Dusty and humid, the open air colectivo (a truck with a canvas cover stretching over the back) offers a refreshing breeze on route to Chacahua.
The main source of income for local families is either tourism, artisanal fishing, or gathering pebbles from the shoreline to sell for construction. Nothing happens very fast in Chacahua. There are no paved streets. The town itself is constructed on soft sand. Between 1000 and 1700 doing anything under the mid-day sun requires some recovery time in a hammock afterwards. Everything slows down in Chacahua, so much so that the community has their own time zone to accommodate the attitude. Your cellphone won’t register the difference but when making plans with any local, you must be sure to clarify the hour to “normal time” or “outside time” as Chacahua operates one hour behind the mainland.
The island is protected as a Marine National Park, surrounded by mangroves.
View from the lighthouse or faro in Spanish. Our little cabaña was in the middle of nowhere which felt like the middle of everywhere living among the wilds.
The island is a stretch, but the little community of Chacahua is nestled on the edge of the island with a pier stretching out to see.
Sunrise over the Pacific Ocean as a fisherman takes advantage of the early light.
Filming the forgotten places...
Families live in little cabañas such as this one along the beach and the lagunas.
Everything is upcycled in Chacahua. With an old bottle and an old broom stick, "fishing" limes from the trees is fairly easy and super fun. We make our morning tea and mid-day lemonadas with fresh limes straight from the trees.
Trash is a fairly large problem in the community. Mostly, families burn their garbage outside their home when their bins and full.
The mangroves surrounding Chacahua are home to a few ancient creatures such as this family of crocodiles.

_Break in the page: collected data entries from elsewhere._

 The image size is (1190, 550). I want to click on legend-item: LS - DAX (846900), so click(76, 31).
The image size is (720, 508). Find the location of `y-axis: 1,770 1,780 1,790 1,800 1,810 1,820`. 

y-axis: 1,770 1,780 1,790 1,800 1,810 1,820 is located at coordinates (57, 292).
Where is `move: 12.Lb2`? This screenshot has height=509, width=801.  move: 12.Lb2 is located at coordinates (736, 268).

In Chacahua, Coast 2 Coast worked at the local school with primary students and the team was adopted by one of the local mom’s who put a roof over the heads. Coast 2 Coast facilitated a weeklong photography workshop with students where kids learned to observe their ordinary surroundings in an extraordinary way using GoPros, point-and-shot digital cameras to tell visual stories about their home.
We held our photography classes at the local school in Chacahua. Students took pictures of their school, houses, and favorite common spaces and then watched them on the computer to learn about composition and different techniques to capture magic of space, characters, and actions.

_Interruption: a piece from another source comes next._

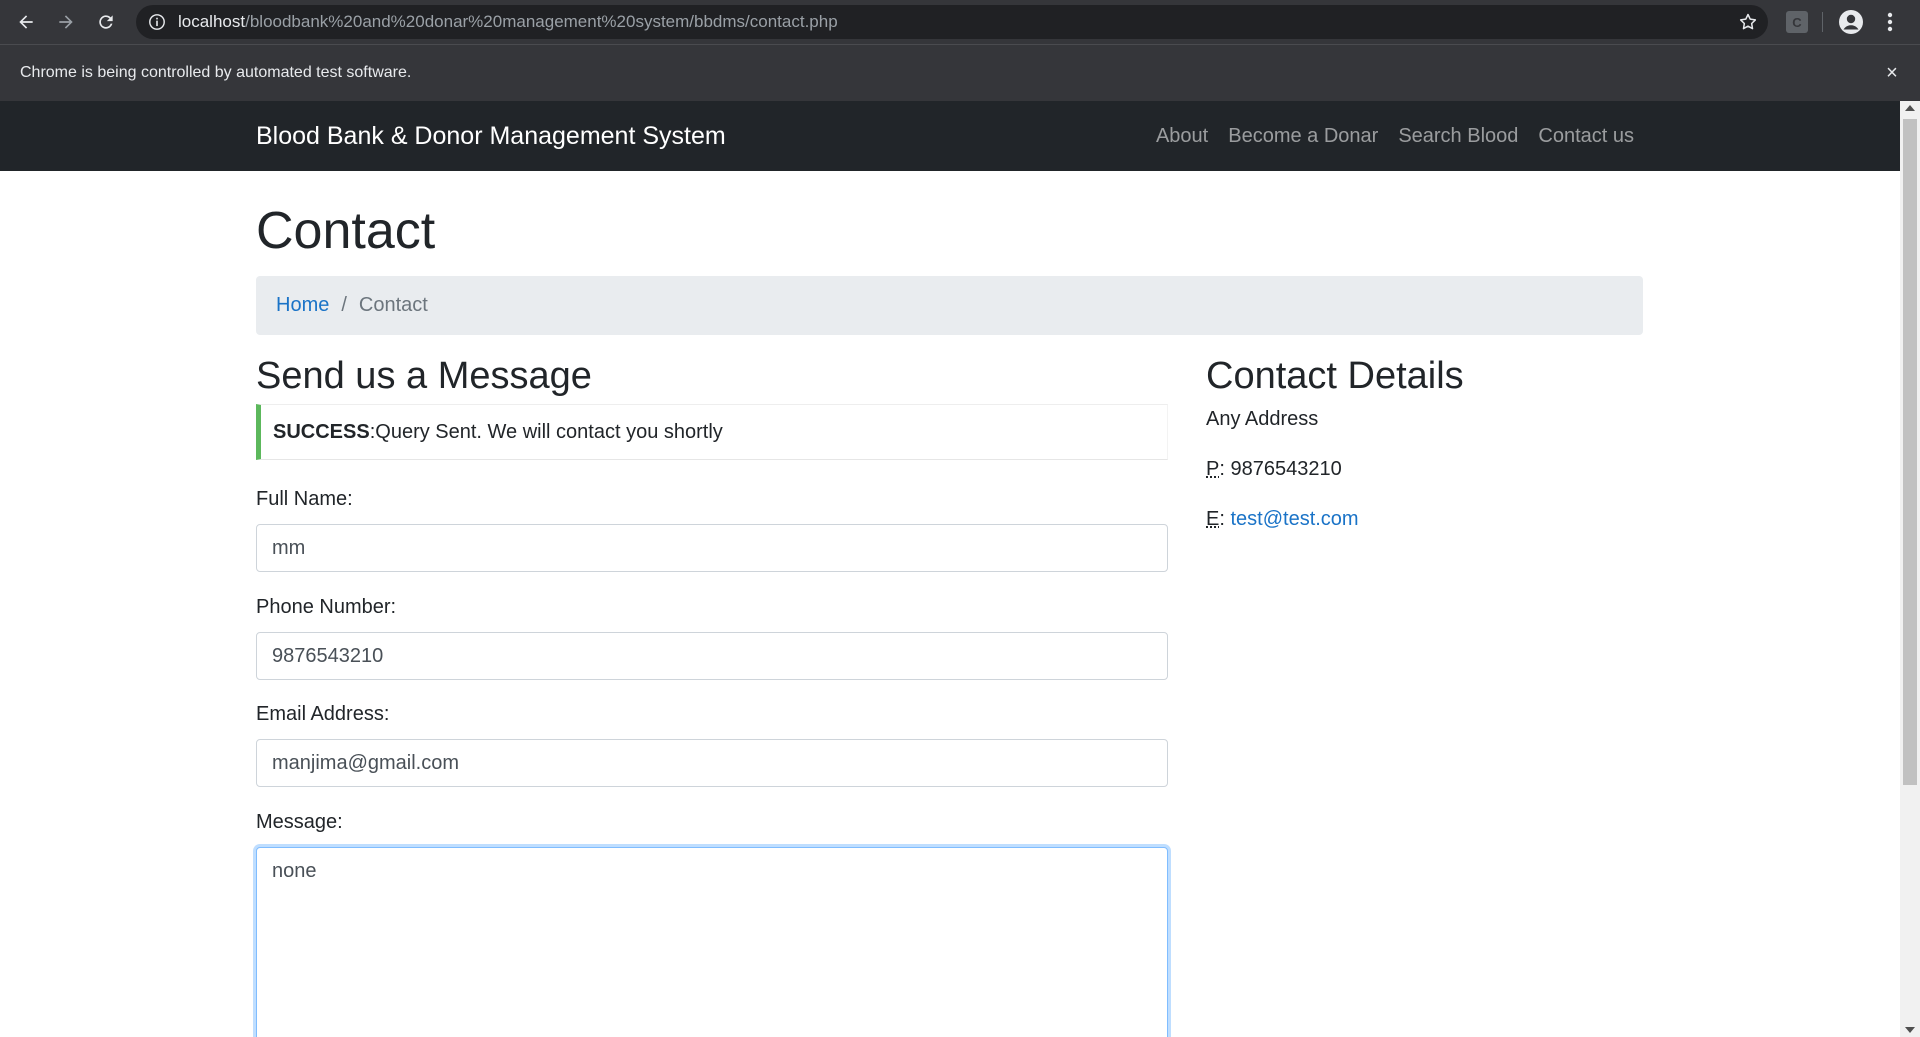 The height and width of the screenshot is (1037, 1920). What do you see at coordinates (1910, 1030) in the screenshot?
I see `scroll-down-arrow-icon` at bounding box center [1910, 1030].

Students also participated in underwater photography workshops with GoPros. Every afternoon, the local kids come to the jetty to bodysurf, bodyboard, and surf. Our workshop on the beach was about observing from a different angle, a daily activity to perhaps gain another perspective.

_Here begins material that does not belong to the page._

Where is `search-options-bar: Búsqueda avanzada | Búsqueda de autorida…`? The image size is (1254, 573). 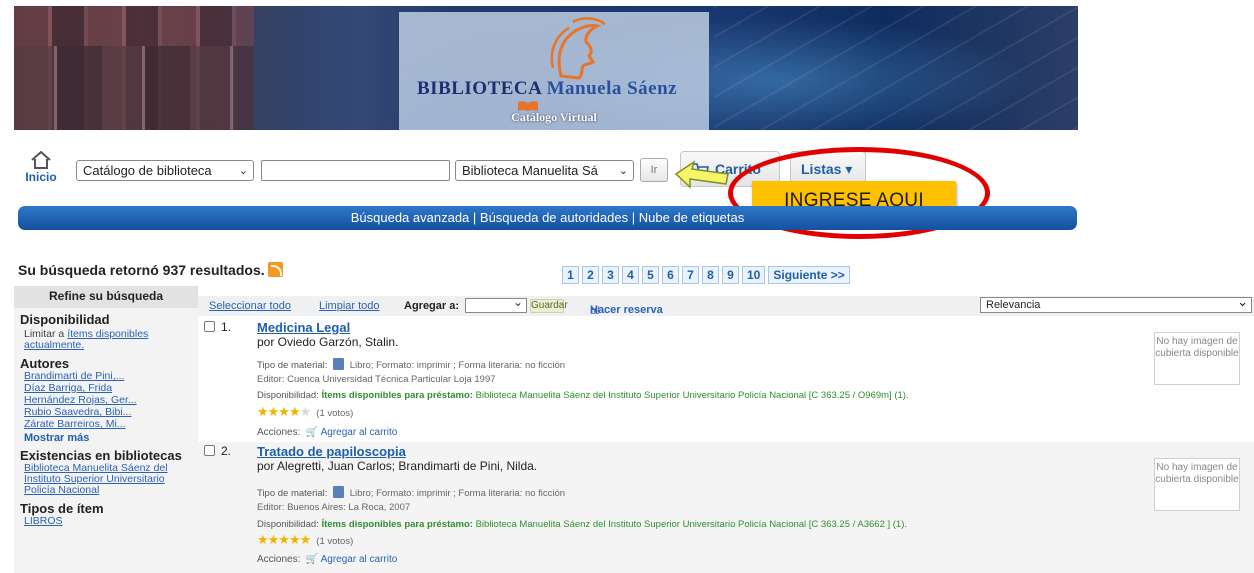
search-options-bar: Búsqueda avanzada | Búsqueda de autorida… is located at coordinates (548, 218).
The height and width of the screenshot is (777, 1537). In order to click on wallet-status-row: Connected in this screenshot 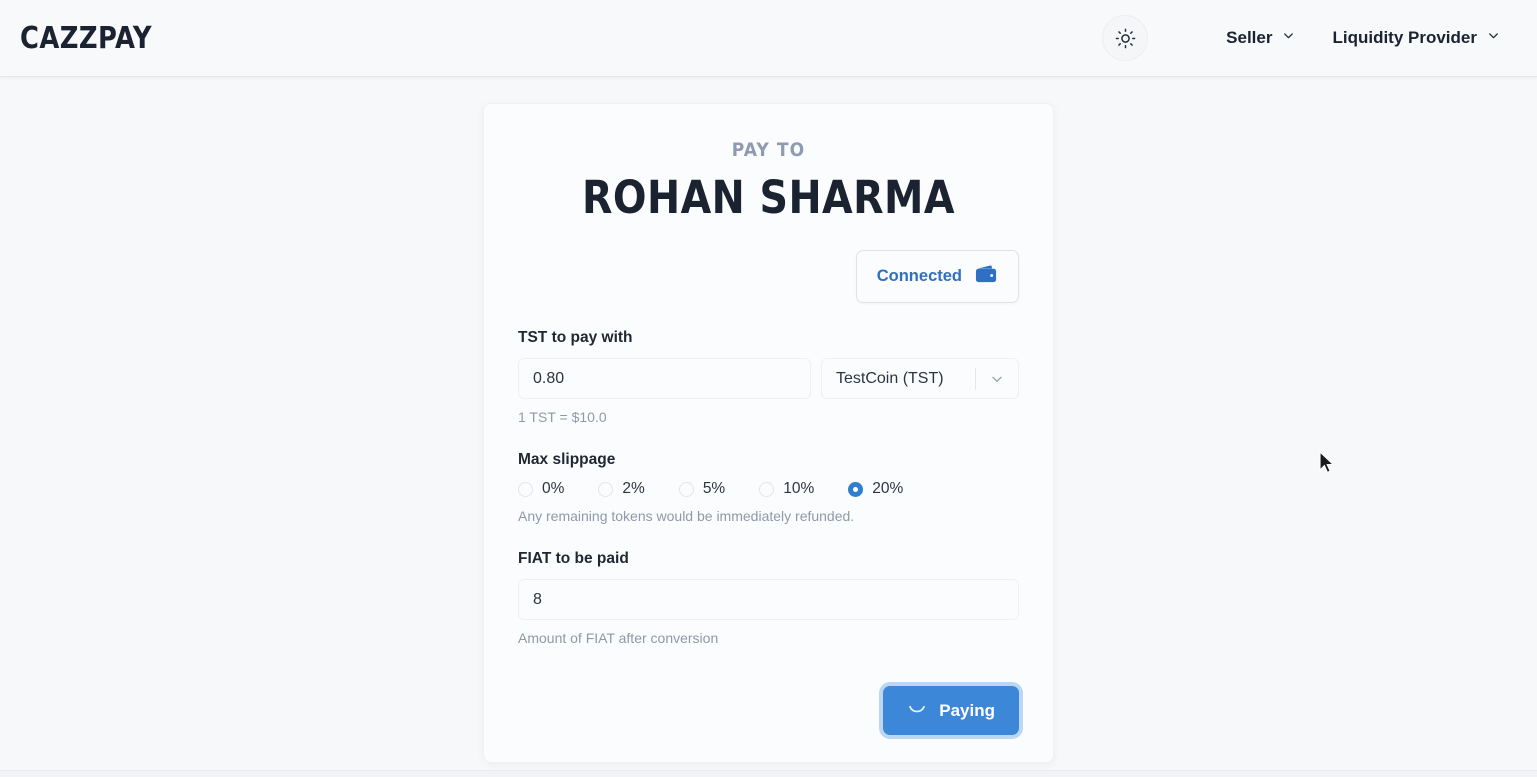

The classic underwater selfie.
Jared documenting special activities for Mexico Independence Day: 15 September 2015.
Coast 2 Coast was also in Chacahua to celebrate Mexican Independence Day on the 15th of September. Our participants were outfitted with cameras to document the community celebration of Mexico's spirit.
Nothing quite like fresh Horchata (milk and cinnamon).
Together with the Ocean Conservancy, we hosted a beach cleanup after the festivities together with the local community. Because Chacahua sits on a river mouth, the community is flooded by trash people toss upstream as waste makes its way out to sea.
At the end of the workshop series, participants presented their photography to their community and enjoyed an evening of movies.
Local mother served popcorn and fresh drinks for the audience.